Just about any parent will tell you they want to see their child succeed in whatever it is they enjoy doing. I’m no different. My kids are the only two mistakes that can keep me up at night that I still don’t regret (mostly). So when they tell me they want to try something new, I’m all for it.
My youngest approached me at the beginning of the week and said she had an interest in golf. Turns out a friend from school had their birthday party at one of the local putt-putt spots, and now my daughter wanted me to take her to a real course on the weekend to learn how to play. I was ecstatic.
That week, we watched videos on golf tips and old pro tours, and on Friday I took her out of school early so we could pick out a set of clubs and a bright pink golf bag with matching visor. She was set.
We arrived at the course a little after 7 a.m. that Saturday, my cup full of coffee and hers with tea — ready to start the day. As we went about getting our cart and setting out to the course, I reminded her that it was still her first time and that if she didn’t do the best that it was ok because she was still learning. She assured me that she was just happy to be here and teed up her first shot of the day.

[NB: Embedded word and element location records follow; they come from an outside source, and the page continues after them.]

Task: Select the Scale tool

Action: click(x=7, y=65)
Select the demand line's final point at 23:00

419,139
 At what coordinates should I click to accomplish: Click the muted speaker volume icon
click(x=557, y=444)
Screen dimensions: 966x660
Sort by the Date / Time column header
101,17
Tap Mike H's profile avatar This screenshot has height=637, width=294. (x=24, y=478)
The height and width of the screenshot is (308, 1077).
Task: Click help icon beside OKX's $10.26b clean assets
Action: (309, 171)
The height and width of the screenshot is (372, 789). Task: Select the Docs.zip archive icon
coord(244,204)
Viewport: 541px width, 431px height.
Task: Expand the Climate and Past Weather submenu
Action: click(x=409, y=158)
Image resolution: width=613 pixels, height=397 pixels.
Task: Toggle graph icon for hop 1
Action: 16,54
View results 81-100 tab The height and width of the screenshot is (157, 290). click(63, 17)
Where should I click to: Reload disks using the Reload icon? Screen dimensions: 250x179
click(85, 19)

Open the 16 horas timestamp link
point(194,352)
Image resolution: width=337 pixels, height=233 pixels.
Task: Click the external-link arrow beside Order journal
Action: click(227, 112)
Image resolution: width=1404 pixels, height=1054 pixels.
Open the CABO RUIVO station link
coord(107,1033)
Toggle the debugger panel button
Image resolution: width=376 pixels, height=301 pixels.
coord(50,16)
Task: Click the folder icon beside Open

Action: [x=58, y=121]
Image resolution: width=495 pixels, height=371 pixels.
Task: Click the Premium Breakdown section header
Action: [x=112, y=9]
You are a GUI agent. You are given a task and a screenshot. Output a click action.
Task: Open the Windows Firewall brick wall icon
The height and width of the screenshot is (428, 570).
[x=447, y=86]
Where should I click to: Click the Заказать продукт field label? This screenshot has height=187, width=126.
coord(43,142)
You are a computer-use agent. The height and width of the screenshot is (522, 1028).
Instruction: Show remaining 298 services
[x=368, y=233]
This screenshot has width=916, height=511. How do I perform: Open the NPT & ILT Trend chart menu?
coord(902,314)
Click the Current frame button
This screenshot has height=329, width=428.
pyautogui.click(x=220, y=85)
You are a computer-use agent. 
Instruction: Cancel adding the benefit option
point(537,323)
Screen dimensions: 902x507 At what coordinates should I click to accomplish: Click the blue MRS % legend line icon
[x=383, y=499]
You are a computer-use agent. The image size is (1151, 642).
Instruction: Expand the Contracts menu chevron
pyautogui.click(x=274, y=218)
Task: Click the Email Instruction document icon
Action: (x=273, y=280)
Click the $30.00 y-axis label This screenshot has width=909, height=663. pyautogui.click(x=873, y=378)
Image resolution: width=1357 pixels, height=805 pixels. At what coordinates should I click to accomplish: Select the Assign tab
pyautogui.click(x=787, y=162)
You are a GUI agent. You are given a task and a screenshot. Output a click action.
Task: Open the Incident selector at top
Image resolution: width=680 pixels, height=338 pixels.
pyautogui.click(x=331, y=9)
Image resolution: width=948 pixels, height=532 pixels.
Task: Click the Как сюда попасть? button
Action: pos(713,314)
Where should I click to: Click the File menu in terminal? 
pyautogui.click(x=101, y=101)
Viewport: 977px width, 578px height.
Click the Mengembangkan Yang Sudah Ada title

A solid whiff, followed by the oh-too-familiar sound of angry grumbling “that didn’t count.” She regained her composure and took her second swing, smacking the ball halfway down the fairway and into the rough. I was proud to see she took after her father.
I lined up for my shot and placed it about 20 in front of where her shot landed. I reassured her that it was a fantastic shot for her first time out here and that she should be proud of it. I finished the hole at par with her not far behind at three over.
The next few holes followed a similar pattern until we reached hole number seven, at which point something miraculous happened. She insisted that I go first and I was able to land my ball smack dab in the middle of a sand trap. Perfection. I turned to her and tried to warn her so she wouldn’t find herself in a similar predicament, but I was quickly shushed as she lined up for the shot. Shoulders squared, feet planted, she ramped up for the shot.
Five feet from the green and 15 from the flag.
I was at a loss for words. She, however, was not. Before I could congratulate her on her shot, she was consoling me on mine, telling me, “Yours wasn’t that bad!” and giving me tips on getting out of the sandpit. I told myself it was mid-game beginner’s luck as I finished out the hole at three-over-par and her with a ho-hum par.
As we continued into the second half of the game, this “beginner’s luck” happened more frequently, and she was getting cocky. By the 15th hole and the third sarcastic, “You’ll get it this time, Dad,” I snapped.
“No one likes to play with a sore winner, you know.” In hindsight, probably not the best thing to say to a child on their first game, but in the moment, I thought she needed to be taught a valuable lesson.
The silence that followed made the last three holes feel the longest. I tallied up the scores at the end. I finished with a 106, and she finished with a 98. I didn’t bother sharing this with her of course because she seemed to want to be left alone. We took a silent car ride home, followed by a teary-eyed entry to the house. She locked herself in her room, and I was left with a scornful mom.